Report every line from the following entries that contains the string "computer".

================================

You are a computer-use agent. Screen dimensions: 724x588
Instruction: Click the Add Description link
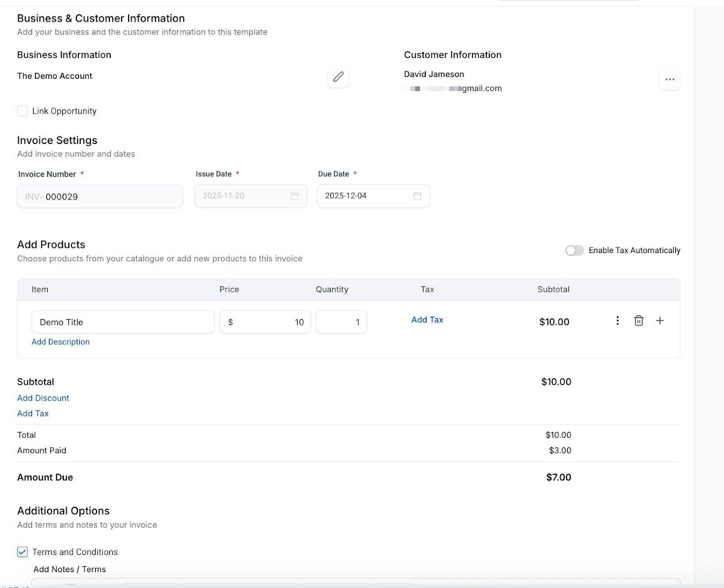tap(61, 342)
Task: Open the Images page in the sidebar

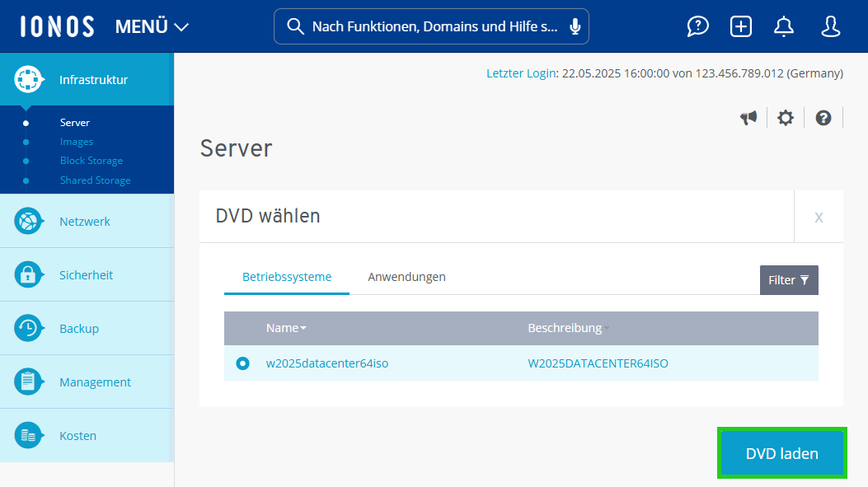Action: click(76, 141)
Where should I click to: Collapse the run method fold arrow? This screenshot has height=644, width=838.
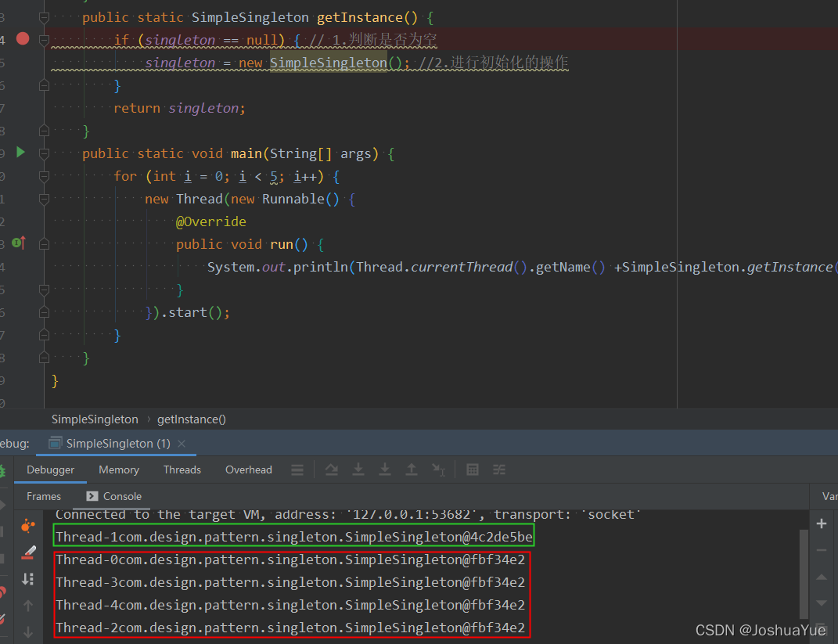[x=44, y=243]
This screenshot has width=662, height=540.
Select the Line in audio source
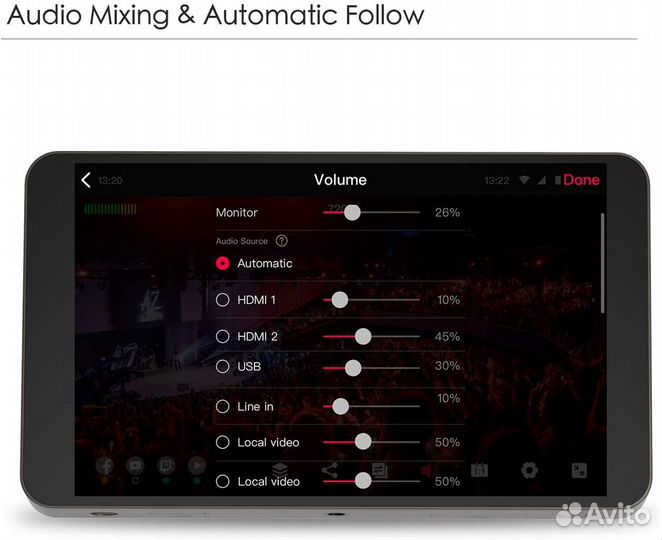223,407
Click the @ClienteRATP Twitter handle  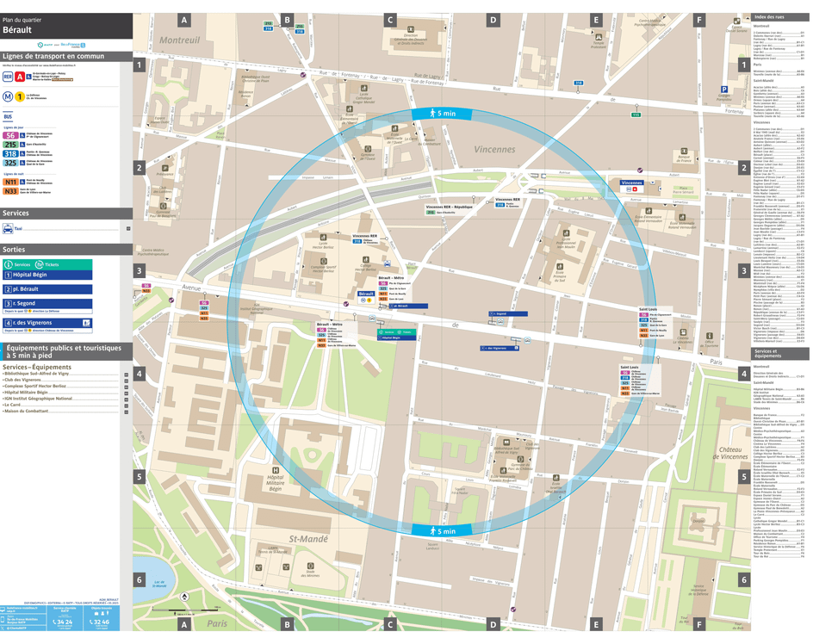[x=17, y=629]
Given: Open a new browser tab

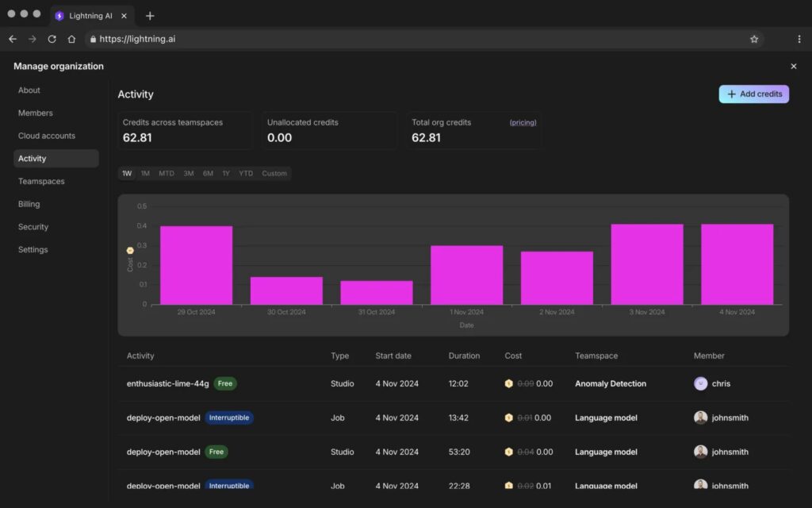Looking at the screenshot, I should (x=150, y=16).
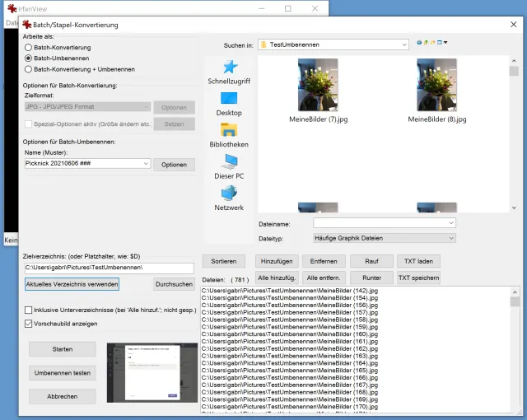Click the Alle hinzufüg. button
527x420 pixels.
coord(277,278)
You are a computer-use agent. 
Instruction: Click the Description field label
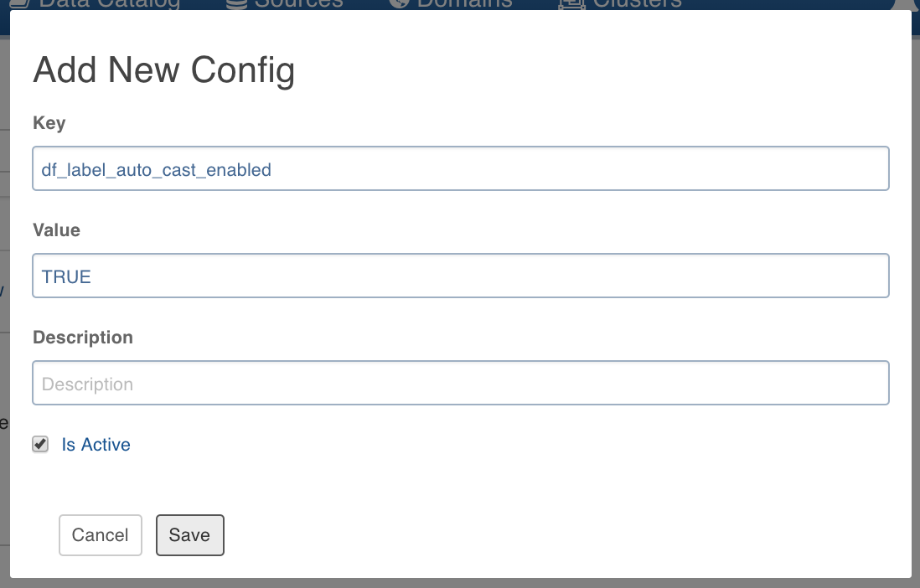point(83,338)
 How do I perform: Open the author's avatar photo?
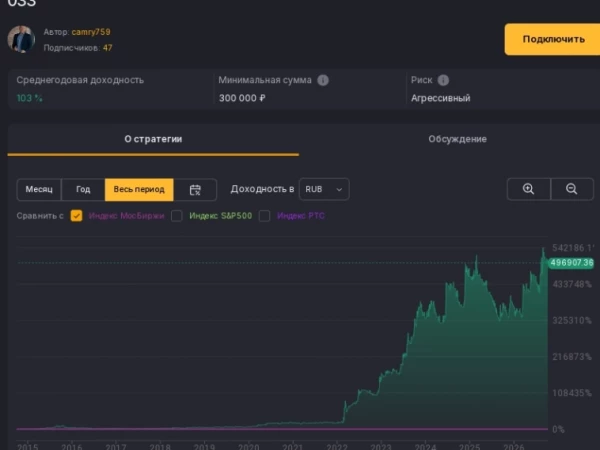[21, 39]
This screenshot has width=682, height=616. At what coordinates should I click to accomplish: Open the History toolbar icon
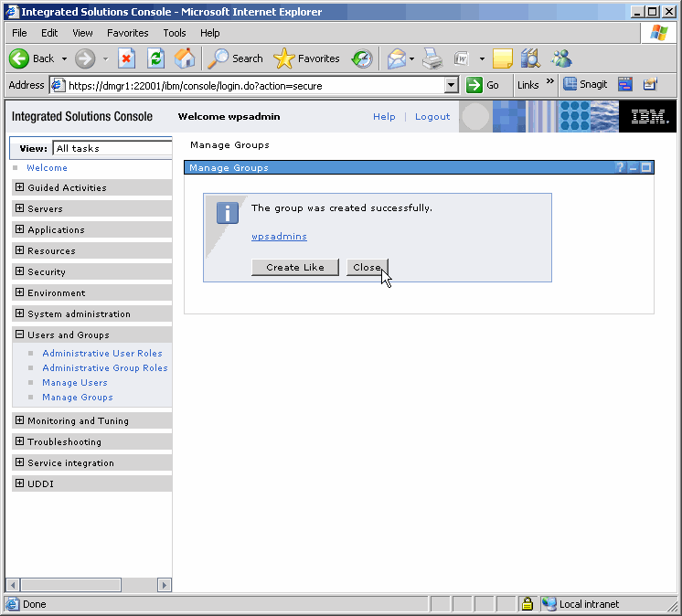362,58
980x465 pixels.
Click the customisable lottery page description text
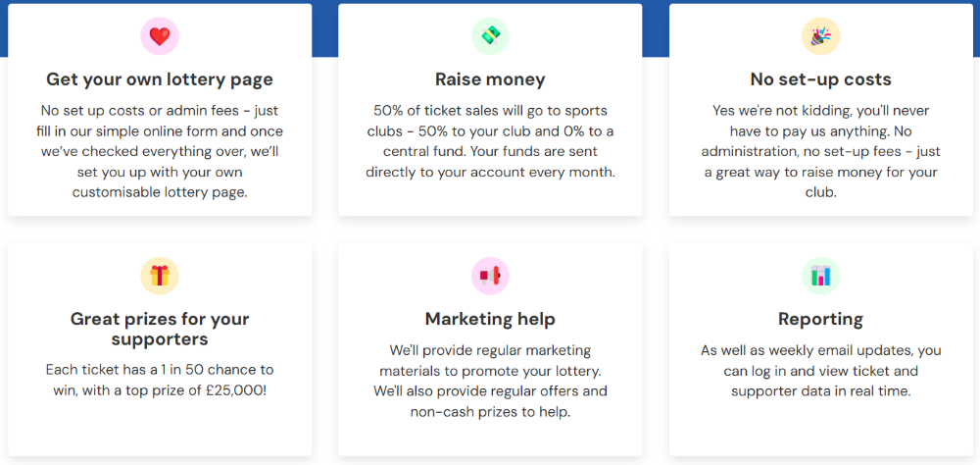pos(160,151)
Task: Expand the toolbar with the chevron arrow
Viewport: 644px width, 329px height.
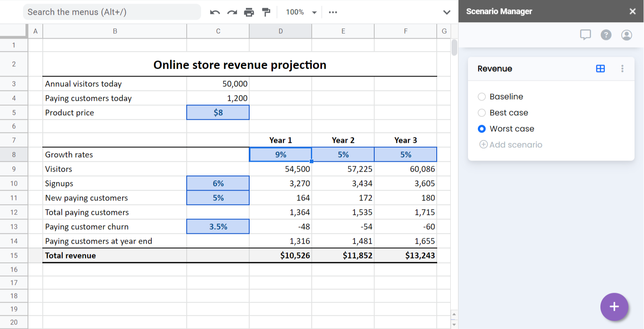Action: pos(447,12)
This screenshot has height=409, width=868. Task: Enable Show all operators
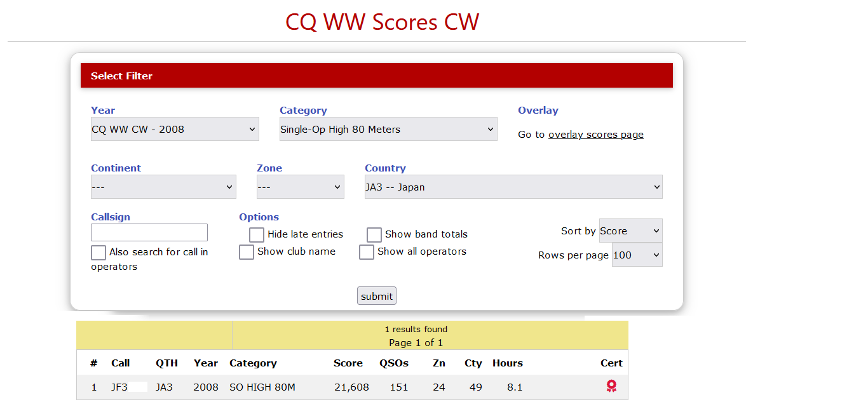(366, 251)
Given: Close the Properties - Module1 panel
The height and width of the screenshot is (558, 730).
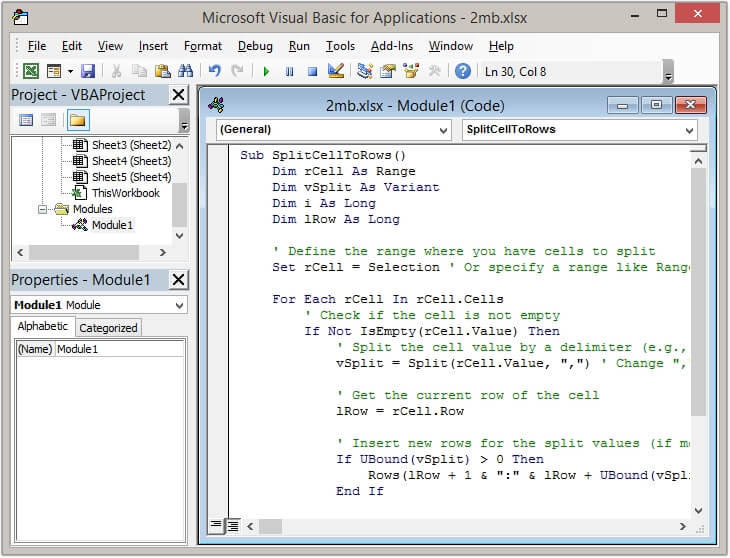Looking at the screenshot, I should coord(178,280).
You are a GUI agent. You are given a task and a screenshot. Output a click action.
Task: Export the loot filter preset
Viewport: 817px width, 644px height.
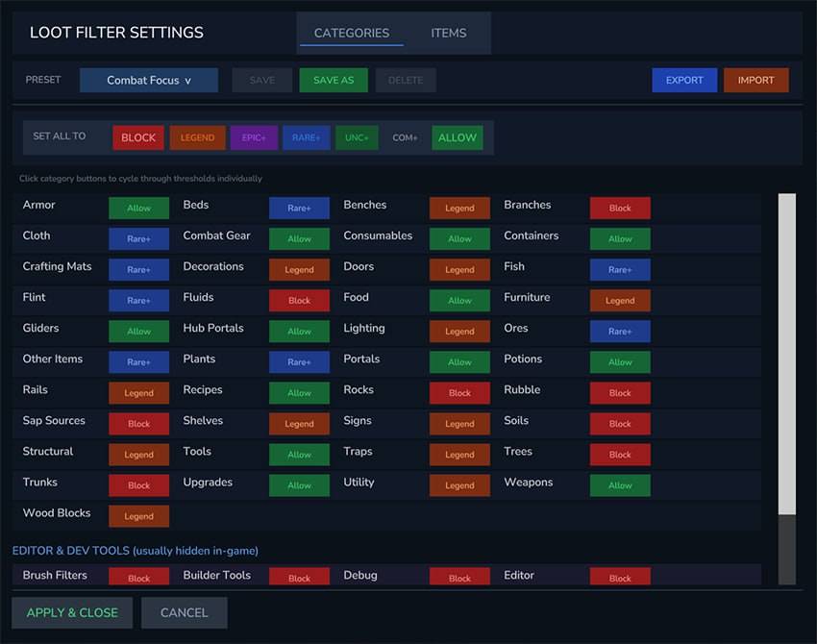(684, 81)
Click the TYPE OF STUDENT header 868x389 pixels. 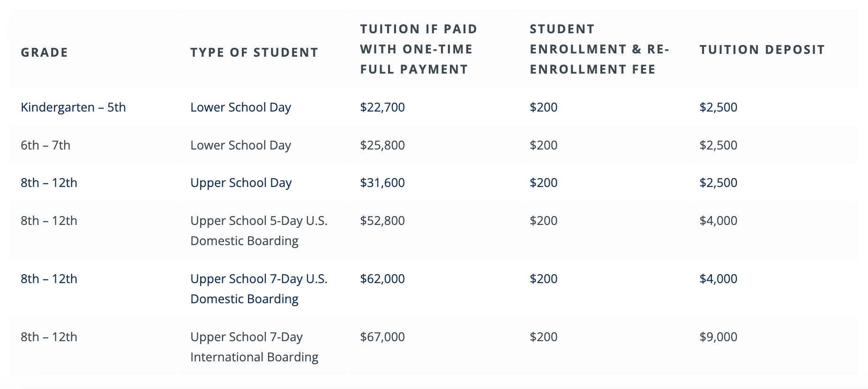(254, 52)
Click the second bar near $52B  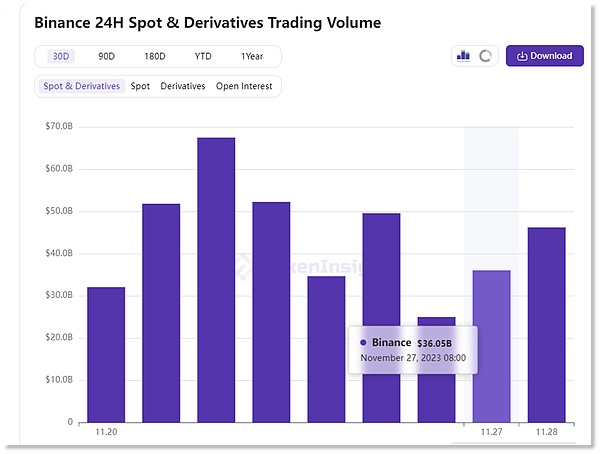pos(161,312)
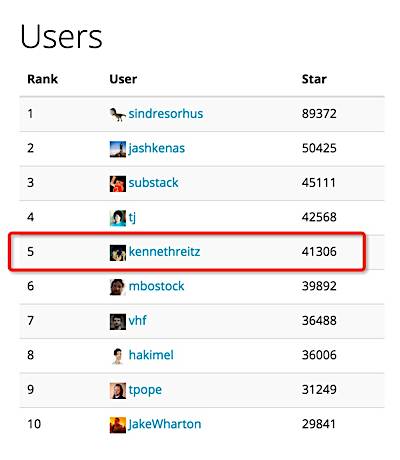Visit the hakimel profile link
This screenshot has width=400, height=460.
(x=151, y=355)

================================

Answer section:
You are a computer-use agent. Screen dimensions: 724x588
You are a computer-use agent. 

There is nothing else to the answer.